Talk:Longest common subsequence problem

From Wikipedia, the free encyclopedia

Earlier comments can be found at Talk:Longest_common_subsequence_problem/Archive

Contents

[edit] Cleanup 2005-08-07

Since I am activally using and contributing to this page (I am the one who posted the diff algorithm) to create a generic history tool I think Zer000 is right it lay out sucks.... for that reason I will undertake writting a new one once I start I will post a link to the draft page here for comment. (unsigned by Sarek1024, 2006-05-14)

(I forgot to save this edit to the talk page earlier). I took the liberty of rewriting the page. Feel free to revert or change.

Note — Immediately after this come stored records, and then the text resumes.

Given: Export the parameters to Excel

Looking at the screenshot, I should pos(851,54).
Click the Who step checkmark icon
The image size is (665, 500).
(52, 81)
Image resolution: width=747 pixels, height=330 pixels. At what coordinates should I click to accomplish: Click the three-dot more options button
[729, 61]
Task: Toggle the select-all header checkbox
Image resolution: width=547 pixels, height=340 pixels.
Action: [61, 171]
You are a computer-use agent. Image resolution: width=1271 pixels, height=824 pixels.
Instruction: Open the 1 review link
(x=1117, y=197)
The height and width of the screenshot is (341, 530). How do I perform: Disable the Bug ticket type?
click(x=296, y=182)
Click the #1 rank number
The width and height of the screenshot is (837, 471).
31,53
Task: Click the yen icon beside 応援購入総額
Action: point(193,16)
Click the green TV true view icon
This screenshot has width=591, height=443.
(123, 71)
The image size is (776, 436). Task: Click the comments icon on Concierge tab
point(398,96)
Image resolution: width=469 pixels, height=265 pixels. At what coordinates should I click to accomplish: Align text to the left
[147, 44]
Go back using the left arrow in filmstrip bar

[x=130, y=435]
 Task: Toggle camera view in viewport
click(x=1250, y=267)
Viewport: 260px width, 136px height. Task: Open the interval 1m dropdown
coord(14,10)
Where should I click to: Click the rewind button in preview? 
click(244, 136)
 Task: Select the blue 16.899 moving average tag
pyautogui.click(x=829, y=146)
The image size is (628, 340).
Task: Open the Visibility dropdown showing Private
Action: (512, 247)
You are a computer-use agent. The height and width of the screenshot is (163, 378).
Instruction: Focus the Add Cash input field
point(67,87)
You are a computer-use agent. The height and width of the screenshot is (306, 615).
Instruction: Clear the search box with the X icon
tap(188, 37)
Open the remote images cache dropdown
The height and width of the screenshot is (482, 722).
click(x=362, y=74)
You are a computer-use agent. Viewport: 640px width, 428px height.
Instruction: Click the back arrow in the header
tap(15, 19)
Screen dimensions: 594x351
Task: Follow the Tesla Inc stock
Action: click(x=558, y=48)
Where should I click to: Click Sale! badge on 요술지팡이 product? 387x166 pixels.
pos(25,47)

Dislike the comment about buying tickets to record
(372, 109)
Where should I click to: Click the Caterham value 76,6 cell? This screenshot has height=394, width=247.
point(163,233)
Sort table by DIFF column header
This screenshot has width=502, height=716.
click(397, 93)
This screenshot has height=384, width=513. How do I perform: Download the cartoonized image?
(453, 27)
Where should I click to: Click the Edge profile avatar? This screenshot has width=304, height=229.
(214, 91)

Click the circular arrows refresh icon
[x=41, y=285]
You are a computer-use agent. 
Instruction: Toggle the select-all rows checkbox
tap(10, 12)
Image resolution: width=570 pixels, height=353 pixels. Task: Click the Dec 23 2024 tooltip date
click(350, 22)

I moved the old talk to Talk:Longest_common_subsequence_problem/Archive. -- Nils Grimsmo 05:54, 8 August 2006 (UTC)
The quality control effort really screwed the page up.... first of not everyone knows python so it is better to offer the algorithm in traditional psedo-code... second back tracking is *NOT* needed so why include it (the rivest algorithm may not be the most efficent but it is the simplest to understand)... getting rid of the LCS matrix makes stuff more confusing and harder to debug for someone implementing it (I started editing the page when I first started playing with LCS about 6 months ago and found it to be an ideal reference [short on theory but long on practicle stuff])... also the diff algorithm should also be included since it illustrates a good real life example of using the LCS for something useful. (unsigned by Sarek1024, 2006-08-08)
I will not be offended if you revert it. Some views:
* I might agree to the argument about Python, as there is some syntax noise there (initialising the C matrix, for instance.)
* The algorithms from CLRS01 does use backtracking. The "UP"/"LEFT" table? The algorithm PRINT-LCS from CLRS01 reads this, and backtracks. See also the section "Improving your code" on page 355.
* PRINT-LCS from CLRS01 prints a random LCS if there are more than one. This could be a better approach from an educational view, though. But then it should be stated clearly in the article that you shold modify your approach if you want all the LCS.
* I feel that the four step explanation in CLRS01 is too long for an encyclopedia. Theorem 15.1 Step 1 is enough for people to understand the problem. It might be better to write it as in CLRS01 (as it was here previously) though.
I am sorry for the brutal cleanup. If more people feel like a revert, just go ahead.
Nils Grimsmo 05:54, 8 August 2006 (UTC)
I have now changed it a bit. Maybe you like it better.
* Finding a single LCS is the default problem again.
* The code is split into one function which finds a single LCS, and one which finds all. The former should be very easy to understand.
* I have gotten rid of some odd Python specific syntax (initializing the C array). What is left is the syntax of the for-loops (range) and some stuff in bt_all.
* Added a diff print function.
Nils Grimsmo 14:51, 8 August 2006 (UTC)
I wrote a crude Python to pseudo-code translator. Do you people like this pseudo-code better than the Python variant then? Nils Grimsmo 07:38, 9 August 2006 (UTC)
While I'm not too keen on the Python code, it's not horrible. I think that while Nils' LCS2 version may be more language-agnostic, it may be harder to read due to its additional verbosity. As it stands, the Python code is at least trim and concise. RickOsborne 14:54, 2 October 2006 (UTC)
I tried to make an example and print the C matrix combined with the choices you make (which are the choices you have to redo when you backtrack). I am no HTML wiz, so I had a little trouble getting the output compact. I have uploaded a dump of it. Does anybody have an idea of how to make the source code more compact? -- Nils Grimsmo 18:05, 13 August 2006 (UTC)

[edit] Number of LCSs

Does anybody know a tight bound on the maximal number of longest common subsequences? (As in less than O(mm), m \leq n). If you take for example the strings XYXYXY...XY and YXYXYX...YX, there are 2^\frac{m}{2} LCSs, right? For XYZXYZ...XYZ and ZYXZYX...ZYX there are 3^\frac{m}{3}. We have that r^\frac{m}{r} is maximal for r = e. Is e^\frac{m}{e} a bound? -- Nils Grimsmo 17:56, 13 August 2006 (UTC)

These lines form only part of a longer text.